• **PROBLEM**: Reproduce the entries exactly. Omit none of them.
Segment Open
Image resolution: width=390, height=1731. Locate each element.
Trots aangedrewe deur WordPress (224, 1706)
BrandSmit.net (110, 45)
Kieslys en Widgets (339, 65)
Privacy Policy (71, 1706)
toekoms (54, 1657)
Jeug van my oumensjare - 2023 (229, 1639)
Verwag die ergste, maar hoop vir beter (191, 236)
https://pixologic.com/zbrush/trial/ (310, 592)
Segment Closed
• **WRITTEN RESPONSE**:
Image resolution: width=390, height=1731. Locate each element.
Trots aangedrewe deur WordPress (224, 1706)
BrandSmit.net (110, 45)
Kieslys en Widgets (339, 65)
Privacy Policy (71, 1706)
toekoms (54, 1657)
Jeug van my oumensjare - 2023 (229, 1639)
Verwag die ergste, maar hoop vir beter (191, 236)
https://pixologic.com/zbrush/trial/ (310, 592)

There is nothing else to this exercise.